Cemaat, bütün kurumlara böyle daldı.
Cemaat işini gizlice değil açıktan yapıyordu.
Dolayısıyla emekli Tuğgeneral Naim Babüroğlu’nun yukarıda değindiğim tanımı çok doğrudur ve aynen öyledir:
“FETÖ sızmadı, gizlenmedi, şımartılarak tercih edildi.”

*  *  *

Peki Fetullah cemaatini kimler koruyup kolluyor, hangi siyasetçiler destek veriyordu!..
Şeyh efendimizi Pensilvanya’da ziyaret edip elini öpen ve
emirlerini alan AKP’li siyasetçiler kimdi!..
Onları devlete sokan, devleti ele geçirmelerine göz yuman hangileri idi?
Hangisinden hesap soruldu?
Hiçbirinden!..
Abdullah Gül nerede, Ahmet Davutoğlu ve öteki siyasetçiler nerede?
Niçin hesaba çağrılmıyorlar?

*  *  *

Sevgili okuyucularım, bu işte büyük bir terslik var.
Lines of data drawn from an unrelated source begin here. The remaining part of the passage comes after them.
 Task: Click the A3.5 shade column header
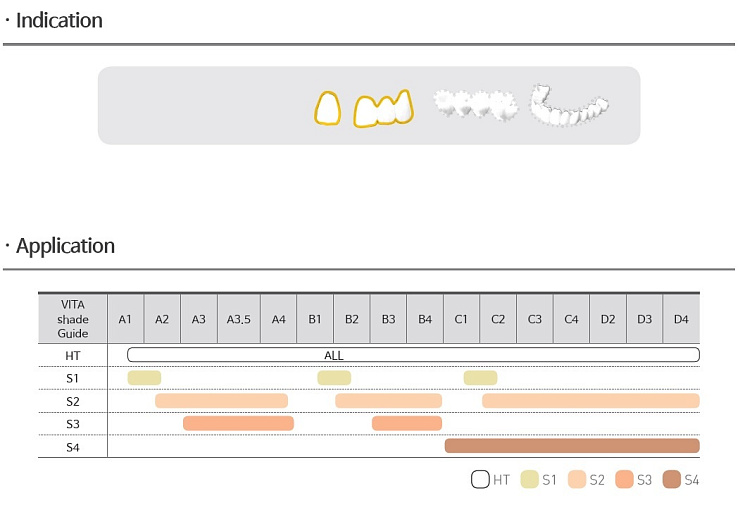[239, 320]
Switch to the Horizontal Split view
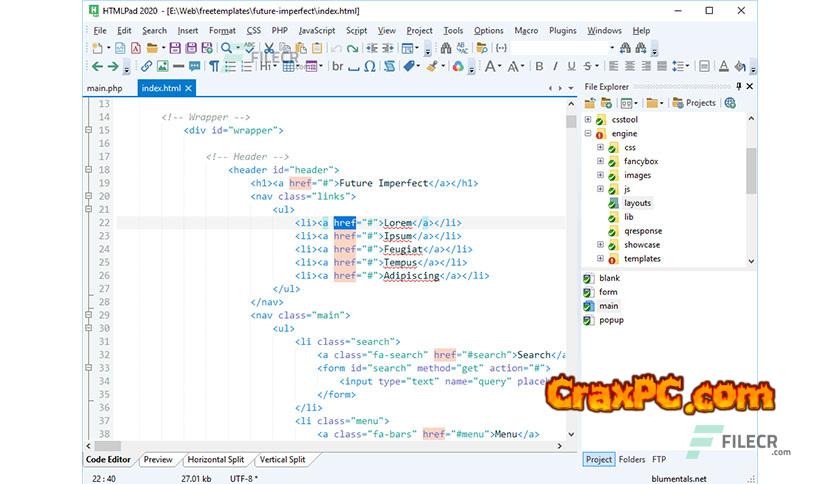This screenshot has width=836, height=484. pyautogui.click(x=214, y=460)
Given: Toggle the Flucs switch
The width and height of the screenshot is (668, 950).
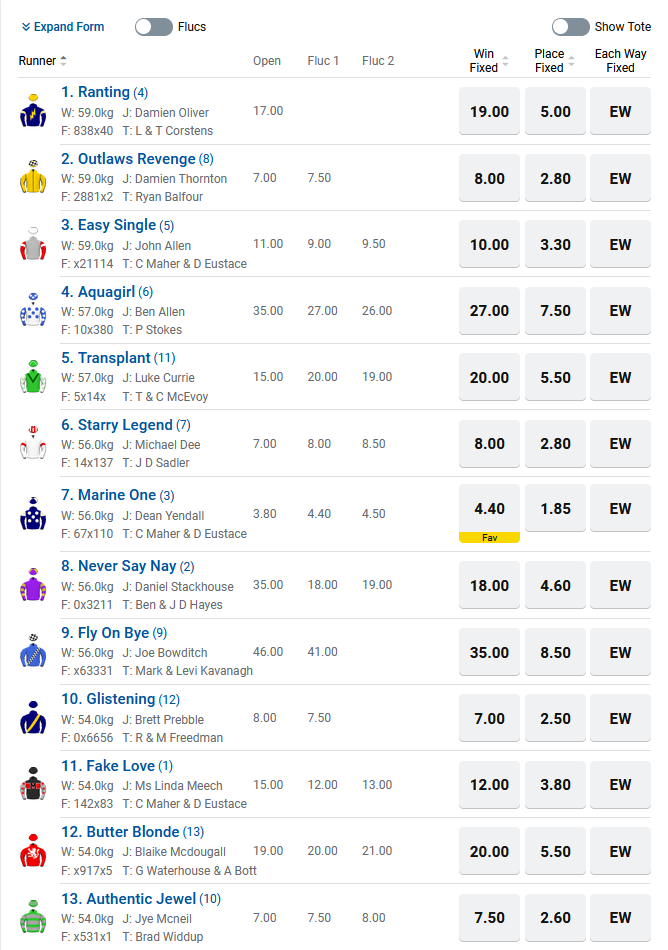Looking at the screenshot, I should (154, 27).
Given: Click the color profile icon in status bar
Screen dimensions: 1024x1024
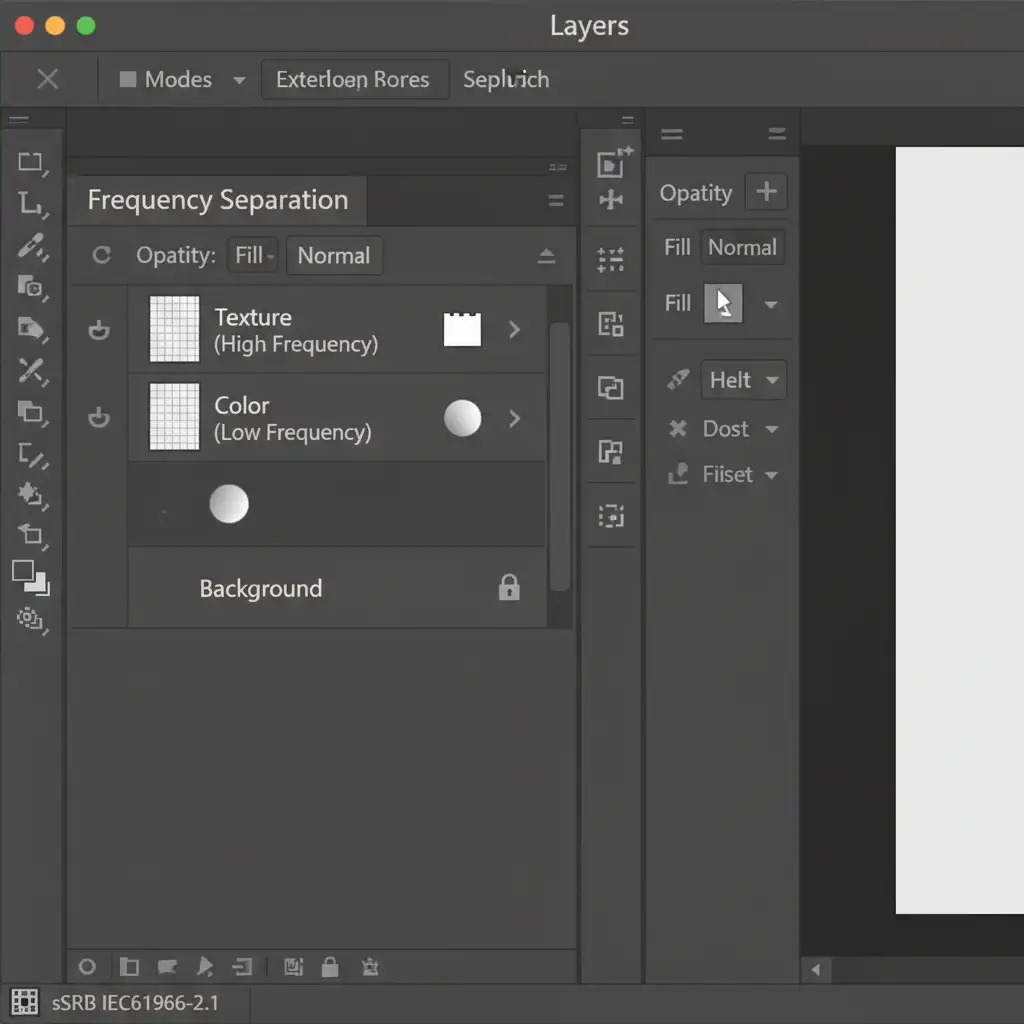Looking at the screenshot, I should [25, 1001].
Sen bir sürü gariban insanı “Aktif Sen’e üye idin, Banka Asya’da paran vardı” gibi gerekçelerle FETÖ’cü olmakla suçlayıp işten atacaksın, tutuklayacaksın...
Ama FETÖ’nün devlete sızmasını, devleti ele geçirmesini sağlayan, buna göz yuman yüksek makam sahiplerine hiçbir şey yapmayacaksın.
Olacak şey değildir.
Ben işte bu haksızlıklara, bu adaletsizliklere karşı
çıkıyorum.

*  *  *

FETÖ, ağacın üzerinde kendiliğinden yeşerip bütün dalları saran bir sarmaşık değildi.
O arsız ve zehirli sarmaşığı AKP hükümetleri bilerek gübreledi, büyüttü ve oy uğruna başımıza bela etti.
Şimdi ağlaşıyorlar, umutlarını birkaç itirafçıya bağlıyorlar!
Bir yanda suçlu suçsuz ayrımı yapılmadan mağdur edilen, açığa alınan, işinden kovulan, cezaevlerine tıkılan her kesimden on binlerce insan...
Öbür yanda ise cemaatin önünü açan, yol veren bir üst irade... Siyasi irade!.. Onlar yaşamlarını krallar gibi sürdürmeye devam!
Onlara dokunmak yasak!
Filler tepişince alttakiler ezilirmiş, kime ne!